_Exercise tasks:_
1 – Copy the text on international trade and financial stability below from "But flexibility and" to "crucial trade talks.".
2 – Carry on the text on international trade and financial stability below from its final sentence.

But flexibility and good macroeconomic policy at home still aren't enough to guarantee our future prosperity: it's crucial to us all that we maintain a well-functioning international financial system, an issue to which I will now turn.
Promoting a Stable, Well-Functioning International Order
It seems very clear to me that it is absolutely in the best interests of Canada and Australia to promote freer trade and greater financial stability around the globe. With respect to trade, it is vital that the multilateral negotiations that began five years ago at Doha under the World Trade Organization be restarted and brought to a quick and successful end, and that we all work to continue to strengthen the WTO. The future prosperity of so many nations, in the developing world as well as the developed, depends on these crucial trade talks.
In terms of international financial issues, I think we can all recall quite clearly a fairly recent example of what can happen when the international financial order breaks down. The Asian financial crisis occurred almost a decade ago, yet who can forget how rapidly it swept around the globe; knocking down currencies, shaking up markets, spreading to other emerging-market economies, and throwing many into a tailspin. Demand for commodities contracted sharply during the Asian crisis, which eventually led to a dramatic decline in many world commodity prices. Some commodity prices hit lows not seen since the end of the Second World War, and that led to a sharp depreciation of our currencies.
Some progress has been made since then, including the establishment of bodies such as the Financial Stability Forum and the G-20. The G-20 brings together systemically significant industrial and emerging-market economies and, as you know, will be meeting in Melbourne later this month. I'm looking forward to this meeting, and I want to say how much I appreciate your country's strong support of this very important forum. Such a forum can provide emerging markets, in particular, with an opportunity to improve the quality of their macroeconomic policies and their regulation of financial systems. And I think it's fair to say that thanks to these and other efforts, the global financial system today is more robust than it was in the late 1990s.
But there is so much more that must be done. The Asian financial crisis reminds us of how closely connected economies have become, and of the vulnerabilities of open, trading nations like ours. We can best flourish when the rules of the game are clear and when everyone follows them in deed, as well as in word.
This is why the work of strengthening the International Monetary Fund is so important. Born 60 years ago at Bretton Woods, New Hampshire, the IMF was part of a movement to create an international order, whether in finances or trade, that would work to the benefit of member states. As economies become more integrated and new players have emerged on the global stage, the Fund's central purpose—to promote a well-functioning international monetary and financial order—is more relevant than ever. And it remains crucial to countries such as ours, which are heavily involved in global trade. Underlying this purpose is a basic premise: that the welfare of all our citizens is enhanced by a growing global economy, with rising standards of living and with realized gains from the exchange of goods and services across countries.

_Data extract:_
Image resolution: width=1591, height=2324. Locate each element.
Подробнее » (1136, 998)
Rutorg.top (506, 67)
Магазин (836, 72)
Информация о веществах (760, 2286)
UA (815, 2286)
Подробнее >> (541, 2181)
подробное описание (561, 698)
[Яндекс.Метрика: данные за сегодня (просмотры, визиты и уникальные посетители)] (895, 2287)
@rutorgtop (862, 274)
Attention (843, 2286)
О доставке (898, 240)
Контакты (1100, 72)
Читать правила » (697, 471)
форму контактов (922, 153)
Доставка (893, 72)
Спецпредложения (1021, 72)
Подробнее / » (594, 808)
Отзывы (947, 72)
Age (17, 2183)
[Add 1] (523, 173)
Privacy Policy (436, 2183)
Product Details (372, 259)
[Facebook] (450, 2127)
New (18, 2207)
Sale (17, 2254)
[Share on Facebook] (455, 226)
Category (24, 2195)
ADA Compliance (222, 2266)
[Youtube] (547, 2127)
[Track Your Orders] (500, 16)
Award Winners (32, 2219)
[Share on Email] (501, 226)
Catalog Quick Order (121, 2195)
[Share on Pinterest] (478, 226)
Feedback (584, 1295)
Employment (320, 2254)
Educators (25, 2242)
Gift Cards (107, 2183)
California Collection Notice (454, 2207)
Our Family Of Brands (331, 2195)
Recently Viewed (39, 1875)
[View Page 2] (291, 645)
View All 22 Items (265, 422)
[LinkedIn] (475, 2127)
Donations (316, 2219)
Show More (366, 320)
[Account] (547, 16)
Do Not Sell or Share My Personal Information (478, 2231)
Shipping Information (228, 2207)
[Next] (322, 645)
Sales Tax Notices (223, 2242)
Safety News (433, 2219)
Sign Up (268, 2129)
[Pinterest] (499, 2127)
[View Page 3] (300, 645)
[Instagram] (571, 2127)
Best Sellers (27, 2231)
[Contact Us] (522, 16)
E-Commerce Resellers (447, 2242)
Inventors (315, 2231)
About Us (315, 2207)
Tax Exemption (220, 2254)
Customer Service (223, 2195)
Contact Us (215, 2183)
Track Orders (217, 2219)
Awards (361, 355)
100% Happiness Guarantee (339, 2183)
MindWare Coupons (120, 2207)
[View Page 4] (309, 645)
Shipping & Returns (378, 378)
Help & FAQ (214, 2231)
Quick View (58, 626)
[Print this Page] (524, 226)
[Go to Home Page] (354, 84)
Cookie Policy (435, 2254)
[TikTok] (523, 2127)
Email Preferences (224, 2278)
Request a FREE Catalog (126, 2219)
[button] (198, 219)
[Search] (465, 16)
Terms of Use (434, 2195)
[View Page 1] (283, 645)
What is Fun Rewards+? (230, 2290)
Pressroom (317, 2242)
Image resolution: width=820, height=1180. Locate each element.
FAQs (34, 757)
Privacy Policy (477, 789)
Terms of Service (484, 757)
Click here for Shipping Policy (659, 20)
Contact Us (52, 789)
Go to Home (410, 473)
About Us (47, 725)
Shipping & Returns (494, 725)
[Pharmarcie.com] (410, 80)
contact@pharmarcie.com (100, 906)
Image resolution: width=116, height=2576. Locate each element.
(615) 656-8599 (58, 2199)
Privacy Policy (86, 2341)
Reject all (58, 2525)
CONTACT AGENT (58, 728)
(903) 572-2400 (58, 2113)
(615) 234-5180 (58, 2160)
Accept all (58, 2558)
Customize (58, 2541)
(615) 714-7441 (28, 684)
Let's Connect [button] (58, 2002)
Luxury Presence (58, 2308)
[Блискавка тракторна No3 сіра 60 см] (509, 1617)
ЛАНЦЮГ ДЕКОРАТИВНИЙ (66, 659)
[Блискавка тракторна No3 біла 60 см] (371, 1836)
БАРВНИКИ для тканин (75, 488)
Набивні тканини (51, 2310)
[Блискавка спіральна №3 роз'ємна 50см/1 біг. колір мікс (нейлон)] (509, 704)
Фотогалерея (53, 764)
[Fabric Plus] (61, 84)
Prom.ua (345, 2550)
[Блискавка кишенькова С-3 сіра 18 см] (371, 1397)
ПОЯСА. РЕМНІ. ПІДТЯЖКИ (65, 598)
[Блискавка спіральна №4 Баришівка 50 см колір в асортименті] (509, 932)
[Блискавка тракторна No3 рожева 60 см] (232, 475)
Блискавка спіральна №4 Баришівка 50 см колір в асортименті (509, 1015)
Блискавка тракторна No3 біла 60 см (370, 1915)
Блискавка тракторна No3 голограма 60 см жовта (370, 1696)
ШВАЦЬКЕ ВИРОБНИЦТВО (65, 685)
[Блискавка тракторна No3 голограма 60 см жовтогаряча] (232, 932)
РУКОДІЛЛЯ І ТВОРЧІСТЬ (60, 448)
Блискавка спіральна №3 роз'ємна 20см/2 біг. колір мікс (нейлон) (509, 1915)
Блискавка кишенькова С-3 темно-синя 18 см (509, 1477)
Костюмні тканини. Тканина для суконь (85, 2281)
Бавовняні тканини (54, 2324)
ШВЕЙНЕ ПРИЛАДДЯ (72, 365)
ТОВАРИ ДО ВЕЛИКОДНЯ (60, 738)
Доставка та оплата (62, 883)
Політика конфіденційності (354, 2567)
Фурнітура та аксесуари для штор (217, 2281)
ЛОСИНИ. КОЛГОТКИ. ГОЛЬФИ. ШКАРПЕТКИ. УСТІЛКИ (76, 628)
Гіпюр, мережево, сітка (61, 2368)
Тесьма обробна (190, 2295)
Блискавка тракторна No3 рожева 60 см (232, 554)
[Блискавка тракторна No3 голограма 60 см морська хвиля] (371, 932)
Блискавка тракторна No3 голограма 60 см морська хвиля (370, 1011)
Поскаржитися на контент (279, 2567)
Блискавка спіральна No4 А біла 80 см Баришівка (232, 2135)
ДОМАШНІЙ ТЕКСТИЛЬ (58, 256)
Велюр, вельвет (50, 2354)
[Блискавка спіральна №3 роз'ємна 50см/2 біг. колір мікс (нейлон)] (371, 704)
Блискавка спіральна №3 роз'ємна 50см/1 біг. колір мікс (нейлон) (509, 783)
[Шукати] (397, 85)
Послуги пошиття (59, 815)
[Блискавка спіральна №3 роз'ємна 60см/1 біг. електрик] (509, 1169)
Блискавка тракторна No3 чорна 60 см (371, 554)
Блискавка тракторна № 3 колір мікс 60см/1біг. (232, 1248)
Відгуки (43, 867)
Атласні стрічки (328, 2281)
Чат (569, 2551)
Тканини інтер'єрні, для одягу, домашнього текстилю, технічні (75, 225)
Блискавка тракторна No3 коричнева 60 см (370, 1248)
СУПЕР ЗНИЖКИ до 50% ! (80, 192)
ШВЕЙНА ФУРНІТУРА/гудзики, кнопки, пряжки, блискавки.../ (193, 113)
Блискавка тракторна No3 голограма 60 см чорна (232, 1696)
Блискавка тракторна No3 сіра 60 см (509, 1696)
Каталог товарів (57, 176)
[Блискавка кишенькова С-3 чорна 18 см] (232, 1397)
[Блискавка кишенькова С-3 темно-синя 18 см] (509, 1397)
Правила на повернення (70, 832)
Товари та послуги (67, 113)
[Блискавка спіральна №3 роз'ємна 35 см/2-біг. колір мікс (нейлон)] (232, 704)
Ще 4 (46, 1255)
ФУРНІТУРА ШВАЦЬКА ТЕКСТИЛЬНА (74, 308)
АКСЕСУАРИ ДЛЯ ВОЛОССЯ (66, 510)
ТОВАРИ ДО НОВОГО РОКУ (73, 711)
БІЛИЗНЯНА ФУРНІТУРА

_Results of the exercise:_
1 –
But flexibility and good macroeconomic policy at home still aren't enough to guarantee our future prosperity: it's crucial to us all that we maintain a well-functioning international financial system, an issue to which I will now turn.
Promoting a Stable, Well-Functioning International Order
It seems very clear to me that it is absolutely in the best interests of Canada and Australia to promote freer trade and greater financial stability around the globe. With respect to trade, it is vital that the multilateral negotiations that began five years ago at Doha under the World Trade Organization be restarted and brought to a quick and successful end, and that we all work to continue to strengthen the WTO. The future prosperity of so many nations, in the developing world as well as the developed, depends on these crucial trade talks.

2 –
Canada's need for a well-functioning international financial order helps to explain why we have been working so hard to see real reforms to strengthen the IMF, and to shift everyone's focus back to the original goals of its founders. With the size of capital and trade flows in today's global economy, we need—now more than ever—a fortified IMF that is truly able to promote a well-functioning, market-based international financial system. By "well-functioning," I mean a financial system that is both efficient and stable, so that markets can do their job of allocating savings to investments through the pricing of capital, and of smoothing economic adjustments through movements in relative prices.
How should the IMF be reformed? Well, to solve global problems, we need to have everyone represented at one table and all participants fully engaged. But since 1997, the work of the IMF has suffered. Over the past number of years, many emerging-market economies have shifted some of their attention away from the centre of the global financial system, towards regional initiatives. This trend must be reversed. The fastest-growing parts of the world economy should have a growing voice at the IMF. At its recent meeting in Singapore, the Fund began the process of making itself appropriately representative of today's global economic reality.
But the importance of this step will be lost unless we can improve the Fund's effectiveness in promoting a framework that supports a well-functioning global economy. I believe the key to that improvement lies in a strengthened surveillance function.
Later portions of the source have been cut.